A long-term follow-up was carried out on a subset of 202 females and males who attended the program at two different occasions. The analysis of these data
revealed no long lasting effect of the short-term intervention program. When subjects returned to the Pritikin center after a mean time span of 1.7 years, their
baseline lipid levels at visit 2 were similar or even slightly exceeded the levels at baseline 1. These data shows that it is difficult for free-living subjects to
implement and comply long-term with the intensive lifestyle changes carried out short term under carefully monitored conditions.



Conclusion

These results show that some of the candidate gene loci examined have a major impact on lipid and glucose levels, whereas others play a minor role.

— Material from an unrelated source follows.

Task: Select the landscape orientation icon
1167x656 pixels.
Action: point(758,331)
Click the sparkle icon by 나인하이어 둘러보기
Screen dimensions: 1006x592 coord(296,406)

Concerning lipid lowering response to diet and exercise, the gene loci investigated were not significantly associated with individual variability in response in this particular experimental design. Our data shows that diet and exercise should remain the cornerstone for the reduction of CHD risk factors. The challenge is how to achieve long-term compliance to successful short-term intervention programs.